Clinical trials that investigate treatment effectiveness in patients affected by high-risk non-muscle-invasive bladder cancer (HR-NMIBC) often use progression-free survival (PFS) as a surrogate end point. However, the efficacy of this surrogate end point and its association with overall survival (OS) are challenged by conflicting results that demonstrate lack of OS advantage, even when in the presence of PFS improvement.
A new study presented at the American Urological Association 2023 Annual Meeting sought to test the effect of time to progression on OS in a cohort of patients with HR-NMIBC treated with intravesical bacillus Calmette-Guérin therapy.
A total of 1510 patients at first diagnosis of T1 HR-NMIBC after transurethral resection of bladder tumor were included in the study. Procedures were performed across 18 different tertiary institutions between 2002 and 2012. Progression was defined as the time from HR-NMIBC diagnosis to development of muscle-invasive bladder cancer (MIBC). Covariates were ranked based on OS prediction, and classes were obtained based on time to progression. Cox regression models were then utilized.
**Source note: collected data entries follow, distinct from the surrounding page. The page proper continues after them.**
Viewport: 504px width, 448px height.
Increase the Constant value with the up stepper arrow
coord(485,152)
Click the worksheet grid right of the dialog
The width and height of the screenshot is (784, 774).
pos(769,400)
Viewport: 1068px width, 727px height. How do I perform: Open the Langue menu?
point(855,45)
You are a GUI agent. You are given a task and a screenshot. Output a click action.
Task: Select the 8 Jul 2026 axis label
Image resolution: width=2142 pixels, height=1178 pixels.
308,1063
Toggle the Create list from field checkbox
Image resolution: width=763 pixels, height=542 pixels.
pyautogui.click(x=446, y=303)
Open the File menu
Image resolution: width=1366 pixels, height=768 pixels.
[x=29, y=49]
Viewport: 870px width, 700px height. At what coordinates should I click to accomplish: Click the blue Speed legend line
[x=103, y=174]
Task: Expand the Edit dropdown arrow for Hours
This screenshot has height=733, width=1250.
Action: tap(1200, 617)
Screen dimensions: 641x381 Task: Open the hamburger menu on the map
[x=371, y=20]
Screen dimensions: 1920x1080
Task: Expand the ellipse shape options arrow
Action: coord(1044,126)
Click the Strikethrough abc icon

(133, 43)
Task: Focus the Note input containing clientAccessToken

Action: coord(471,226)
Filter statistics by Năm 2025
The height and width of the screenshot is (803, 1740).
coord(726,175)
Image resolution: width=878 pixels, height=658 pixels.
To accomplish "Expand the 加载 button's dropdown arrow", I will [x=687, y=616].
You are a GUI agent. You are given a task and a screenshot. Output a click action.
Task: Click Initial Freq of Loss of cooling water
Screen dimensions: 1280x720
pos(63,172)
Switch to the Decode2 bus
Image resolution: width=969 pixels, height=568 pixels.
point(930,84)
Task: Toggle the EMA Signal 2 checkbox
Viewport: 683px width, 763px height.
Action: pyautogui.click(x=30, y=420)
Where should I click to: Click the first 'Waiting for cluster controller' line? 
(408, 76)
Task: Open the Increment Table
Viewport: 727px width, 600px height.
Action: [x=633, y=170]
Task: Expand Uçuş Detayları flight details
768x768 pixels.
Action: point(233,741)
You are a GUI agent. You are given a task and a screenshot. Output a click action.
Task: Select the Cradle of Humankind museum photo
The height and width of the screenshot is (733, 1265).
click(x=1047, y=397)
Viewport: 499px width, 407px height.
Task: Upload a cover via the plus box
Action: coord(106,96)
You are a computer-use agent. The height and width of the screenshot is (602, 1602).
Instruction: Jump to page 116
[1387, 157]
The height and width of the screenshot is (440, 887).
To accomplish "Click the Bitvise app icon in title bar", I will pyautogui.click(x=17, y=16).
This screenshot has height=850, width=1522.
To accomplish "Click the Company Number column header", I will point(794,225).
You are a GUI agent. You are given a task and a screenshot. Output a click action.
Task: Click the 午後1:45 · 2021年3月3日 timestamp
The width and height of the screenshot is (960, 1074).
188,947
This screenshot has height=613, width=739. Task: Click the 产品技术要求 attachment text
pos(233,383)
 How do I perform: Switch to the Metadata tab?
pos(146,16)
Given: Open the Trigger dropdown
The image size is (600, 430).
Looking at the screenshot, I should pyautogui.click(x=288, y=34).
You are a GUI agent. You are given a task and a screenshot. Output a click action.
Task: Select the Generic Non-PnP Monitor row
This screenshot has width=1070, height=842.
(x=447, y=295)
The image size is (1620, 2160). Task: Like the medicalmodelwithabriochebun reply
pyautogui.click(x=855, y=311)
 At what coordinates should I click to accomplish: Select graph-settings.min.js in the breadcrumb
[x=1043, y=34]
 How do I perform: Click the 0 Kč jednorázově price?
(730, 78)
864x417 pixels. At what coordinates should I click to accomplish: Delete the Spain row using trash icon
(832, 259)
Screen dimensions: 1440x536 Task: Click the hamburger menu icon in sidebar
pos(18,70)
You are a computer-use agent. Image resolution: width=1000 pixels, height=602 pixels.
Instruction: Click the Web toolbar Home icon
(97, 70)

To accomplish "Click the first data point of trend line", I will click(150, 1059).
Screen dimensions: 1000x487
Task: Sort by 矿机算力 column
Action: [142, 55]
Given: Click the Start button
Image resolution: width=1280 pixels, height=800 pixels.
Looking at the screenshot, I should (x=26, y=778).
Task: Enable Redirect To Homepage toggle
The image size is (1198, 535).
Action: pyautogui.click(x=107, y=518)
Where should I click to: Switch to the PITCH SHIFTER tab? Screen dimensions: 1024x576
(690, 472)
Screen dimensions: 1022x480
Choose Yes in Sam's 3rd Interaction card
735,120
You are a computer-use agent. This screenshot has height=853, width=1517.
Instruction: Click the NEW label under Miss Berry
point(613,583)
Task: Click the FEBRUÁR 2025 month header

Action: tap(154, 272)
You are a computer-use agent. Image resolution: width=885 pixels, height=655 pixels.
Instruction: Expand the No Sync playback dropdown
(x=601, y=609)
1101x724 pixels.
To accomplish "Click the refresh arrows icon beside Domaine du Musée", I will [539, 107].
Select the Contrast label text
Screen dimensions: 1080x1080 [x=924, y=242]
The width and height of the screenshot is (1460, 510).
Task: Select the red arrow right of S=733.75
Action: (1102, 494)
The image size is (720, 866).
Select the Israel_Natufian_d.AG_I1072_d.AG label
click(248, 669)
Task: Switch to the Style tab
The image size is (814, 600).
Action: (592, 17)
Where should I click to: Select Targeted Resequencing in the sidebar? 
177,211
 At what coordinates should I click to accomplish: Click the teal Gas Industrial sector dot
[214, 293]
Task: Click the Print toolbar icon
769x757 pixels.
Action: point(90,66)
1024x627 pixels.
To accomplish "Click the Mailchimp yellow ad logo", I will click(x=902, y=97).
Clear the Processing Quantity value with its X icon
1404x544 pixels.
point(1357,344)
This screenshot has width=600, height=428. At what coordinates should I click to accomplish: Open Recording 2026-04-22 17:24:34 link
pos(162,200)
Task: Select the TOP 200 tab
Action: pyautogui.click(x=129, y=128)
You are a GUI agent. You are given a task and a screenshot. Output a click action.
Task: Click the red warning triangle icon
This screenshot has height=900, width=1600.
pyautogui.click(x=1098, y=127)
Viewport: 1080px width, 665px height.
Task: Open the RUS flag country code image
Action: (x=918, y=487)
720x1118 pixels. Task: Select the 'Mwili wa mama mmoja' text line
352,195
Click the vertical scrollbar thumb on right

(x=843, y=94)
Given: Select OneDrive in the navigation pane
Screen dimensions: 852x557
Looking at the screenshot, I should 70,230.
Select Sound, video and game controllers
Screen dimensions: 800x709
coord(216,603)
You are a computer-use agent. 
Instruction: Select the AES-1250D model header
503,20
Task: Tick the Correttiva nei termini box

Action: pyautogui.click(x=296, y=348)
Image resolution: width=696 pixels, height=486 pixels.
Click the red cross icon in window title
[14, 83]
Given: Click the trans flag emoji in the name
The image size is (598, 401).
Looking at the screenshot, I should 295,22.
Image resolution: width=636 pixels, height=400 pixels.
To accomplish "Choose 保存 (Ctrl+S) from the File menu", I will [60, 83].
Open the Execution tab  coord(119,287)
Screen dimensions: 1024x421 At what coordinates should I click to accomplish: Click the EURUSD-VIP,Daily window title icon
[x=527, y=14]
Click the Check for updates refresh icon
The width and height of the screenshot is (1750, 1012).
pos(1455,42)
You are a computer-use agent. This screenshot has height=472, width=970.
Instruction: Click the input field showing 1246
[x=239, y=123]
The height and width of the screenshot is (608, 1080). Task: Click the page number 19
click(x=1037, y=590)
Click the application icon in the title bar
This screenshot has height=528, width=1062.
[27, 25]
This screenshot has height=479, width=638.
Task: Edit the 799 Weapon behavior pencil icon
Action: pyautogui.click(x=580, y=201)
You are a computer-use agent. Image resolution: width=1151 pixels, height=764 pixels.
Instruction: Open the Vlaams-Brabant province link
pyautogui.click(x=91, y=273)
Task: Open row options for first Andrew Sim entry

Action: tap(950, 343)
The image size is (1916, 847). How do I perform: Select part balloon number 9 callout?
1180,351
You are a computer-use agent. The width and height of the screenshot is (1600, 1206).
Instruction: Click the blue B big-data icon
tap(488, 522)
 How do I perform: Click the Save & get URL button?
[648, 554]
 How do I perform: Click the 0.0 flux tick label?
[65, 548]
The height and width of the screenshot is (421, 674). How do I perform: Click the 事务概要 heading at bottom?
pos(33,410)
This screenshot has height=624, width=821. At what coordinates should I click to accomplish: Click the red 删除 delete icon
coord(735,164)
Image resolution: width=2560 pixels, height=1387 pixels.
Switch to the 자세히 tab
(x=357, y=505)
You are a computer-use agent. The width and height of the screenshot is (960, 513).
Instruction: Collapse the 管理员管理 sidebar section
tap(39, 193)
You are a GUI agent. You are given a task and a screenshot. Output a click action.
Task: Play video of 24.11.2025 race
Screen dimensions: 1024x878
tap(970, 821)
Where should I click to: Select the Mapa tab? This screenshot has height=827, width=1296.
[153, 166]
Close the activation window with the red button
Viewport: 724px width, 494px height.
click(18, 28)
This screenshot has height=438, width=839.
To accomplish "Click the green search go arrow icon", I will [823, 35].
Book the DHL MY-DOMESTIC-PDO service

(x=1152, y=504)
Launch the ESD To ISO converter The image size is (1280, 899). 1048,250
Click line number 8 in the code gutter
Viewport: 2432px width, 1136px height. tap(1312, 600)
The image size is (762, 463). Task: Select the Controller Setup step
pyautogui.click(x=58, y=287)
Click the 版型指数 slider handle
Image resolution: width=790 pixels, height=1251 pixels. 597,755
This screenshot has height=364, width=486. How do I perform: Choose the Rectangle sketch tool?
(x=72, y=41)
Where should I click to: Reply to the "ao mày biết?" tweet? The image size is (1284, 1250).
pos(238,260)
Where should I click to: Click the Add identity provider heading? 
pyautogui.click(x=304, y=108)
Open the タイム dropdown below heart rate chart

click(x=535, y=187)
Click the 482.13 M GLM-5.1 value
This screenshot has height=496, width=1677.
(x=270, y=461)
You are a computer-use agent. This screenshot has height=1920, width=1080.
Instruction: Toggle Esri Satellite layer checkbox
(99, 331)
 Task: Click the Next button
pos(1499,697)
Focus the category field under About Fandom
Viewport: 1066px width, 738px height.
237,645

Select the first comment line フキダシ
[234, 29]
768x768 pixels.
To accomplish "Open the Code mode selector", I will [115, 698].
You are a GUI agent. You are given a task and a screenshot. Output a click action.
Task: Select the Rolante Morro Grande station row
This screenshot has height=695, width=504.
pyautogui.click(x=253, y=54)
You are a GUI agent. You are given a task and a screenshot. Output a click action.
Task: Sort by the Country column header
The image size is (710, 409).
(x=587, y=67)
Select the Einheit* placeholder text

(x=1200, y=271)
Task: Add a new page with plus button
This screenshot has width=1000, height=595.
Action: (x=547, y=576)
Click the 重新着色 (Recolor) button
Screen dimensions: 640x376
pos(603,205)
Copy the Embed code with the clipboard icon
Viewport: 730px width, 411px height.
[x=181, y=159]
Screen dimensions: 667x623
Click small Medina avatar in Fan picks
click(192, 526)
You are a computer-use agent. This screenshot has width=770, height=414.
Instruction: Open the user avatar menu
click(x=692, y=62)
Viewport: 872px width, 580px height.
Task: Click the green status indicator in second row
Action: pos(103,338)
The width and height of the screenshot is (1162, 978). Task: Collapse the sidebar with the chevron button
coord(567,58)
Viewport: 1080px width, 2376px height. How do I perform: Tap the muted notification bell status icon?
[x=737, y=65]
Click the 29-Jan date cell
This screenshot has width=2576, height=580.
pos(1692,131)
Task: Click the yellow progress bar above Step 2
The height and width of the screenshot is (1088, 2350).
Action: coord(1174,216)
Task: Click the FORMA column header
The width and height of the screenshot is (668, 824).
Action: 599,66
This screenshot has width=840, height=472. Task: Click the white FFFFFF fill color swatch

At a median follow-up of 49 months, 483 patients had disease progression to MIBC, while 163 patients died. The median time to progression was 82 months. In relapse-free survival, time to progression and age were the most predictive components of OS. The C-index was 0.814 on the training set and 0.726 on the test set. The survival tree including these covariates defined 5 risk groups:
- PFS ≥62.5 months and age <77.5 years (reference)
- PFS ≥62.5 months and age ≥77.5 years (hazard ratio [HR], 9.0; P<.001)
- PFS between 10.5 and 62.5 months and age <79.5 years (HR, 14.3; P<.001)
- PFS <10.5 months and age <79.5 (HR, 44.9; P<.001)
- PFS <62.5 months and age ≥79.5 years (HR, 58.7; P<.001).
In multivariable Cox regression models accounting for progression status as a time-dependent covariate, longer PFS (as a continuous covariate) was associated with a longer OS (HR, 0.9; P<.001). Results were virtually the same after PFS stratification (PFS ≥10.5 months as reference) and included PFS between 10.5 and 62.5 months (HR, 0.4; P<.001) and PFS ≥62.5 months (HR, 0.2; P<.001).
PFS can be utilized as an efficient surrogate end point for OS due to its strong predictor status and high accuracy. Further studies evaluating the efficacy of HR-NMIBC treatments can benefit from using PFS as a surrogate for OS.